[Source data start]
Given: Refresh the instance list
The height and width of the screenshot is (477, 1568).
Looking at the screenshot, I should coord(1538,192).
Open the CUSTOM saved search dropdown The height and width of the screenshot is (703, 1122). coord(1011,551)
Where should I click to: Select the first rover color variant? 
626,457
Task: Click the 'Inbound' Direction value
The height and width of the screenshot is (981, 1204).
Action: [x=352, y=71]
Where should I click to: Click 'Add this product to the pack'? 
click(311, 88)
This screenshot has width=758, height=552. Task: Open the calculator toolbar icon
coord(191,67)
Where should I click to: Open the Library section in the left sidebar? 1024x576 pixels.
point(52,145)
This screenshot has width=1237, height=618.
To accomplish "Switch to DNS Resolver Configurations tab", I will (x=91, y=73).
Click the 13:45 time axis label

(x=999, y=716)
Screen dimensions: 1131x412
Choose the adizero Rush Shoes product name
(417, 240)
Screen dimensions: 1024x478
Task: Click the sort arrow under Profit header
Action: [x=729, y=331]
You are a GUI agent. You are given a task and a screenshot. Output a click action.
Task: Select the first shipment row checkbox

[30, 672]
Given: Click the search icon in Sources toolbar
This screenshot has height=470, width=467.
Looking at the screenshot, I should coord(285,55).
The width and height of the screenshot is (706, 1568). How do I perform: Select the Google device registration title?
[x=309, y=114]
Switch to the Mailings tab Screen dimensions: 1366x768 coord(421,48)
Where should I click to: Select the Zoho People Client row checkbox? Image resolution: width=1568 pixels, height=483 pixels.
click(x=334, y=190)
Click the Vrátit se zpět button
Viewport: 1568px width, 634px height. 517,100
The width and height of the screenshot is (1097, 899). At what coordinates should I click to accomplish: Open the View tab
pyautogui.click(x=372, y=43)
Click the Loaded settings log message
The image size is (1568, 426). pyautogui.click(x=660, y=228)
[Source data end]
:: Directive ::
Update the data above by replacing every occurrence of "Where should I click to" with "What should I select to" and leaving everything else unchanged.

:: Solved problem ::
Given: Refresh the instance list
The height and width of the screenshot is (477, 1568).
Looking at the screenshot, I should coord(1538,192).
Open the CUSTOM saved search dropdown The height and width of the screenshot is (703, 1122). coord(1011,551)
What should I select to: Select the first rover color variant? 
626,457
Task: Click the 'Inbound' Direction value
The height and width of the screenshot is (981, 1204).
Action: [x=352, y=71]
What should I select to: Click 'Add this product to the pack'? 
click(311, 88)
This screenshot has width=758, height=552. Task: Open the calculator toolbar icon
coord(191,67)
What should I select to: Open the Library section in the left sidebar? 1024x576 pixels.
point(52,145)
This screenshot has width=1237, height=618.
To accomplish "Switch to DNS Resolver Configurations tab", I will (x=91, y=73).
Click the 13:45 time axis label

(x=999, y=716)
Screen dimensions: 1131x412
Choose the adizero Rush Shoes product name
(417, 240)
Screen dimensions: 1024x478
Task: Click the sort arrow under Profit header
Action: [x=729, y=331]
You are a GUI agent. You are given a task and a screenshot. Output a click action.
Task: Select the first shipment row checkbox

[30, 672]
Given: Click the search icon in Sources toolbar
This screenshot has height=470, width=467.
Looking at the screenshot, I should coord(285,55).
The width and height of the screenshot is (706, 1568). How do I perform: Select the Google device registration title?
[x=309, y=114]
Switch to the Mailings tab Screen dimensions: 1366x768 coord(421,48)
What should I select to: Select the Zoho People Client row checkbox? Image resolution: width=1568 pixels, height=483 pixels.
click(x=334, y=190)
Click the Vrátit se zpět button
Viewport: 1568px width, 634px height. 517,100
The width and height of the screenshot is (1097, 899). At what coordinates should I click to accomplish: Open the View tab
pyautogui.click(x=372, y=43)
Click the Loaded settings log message
The image size is (1568, 426). pyautogui.click(x=660, y=228)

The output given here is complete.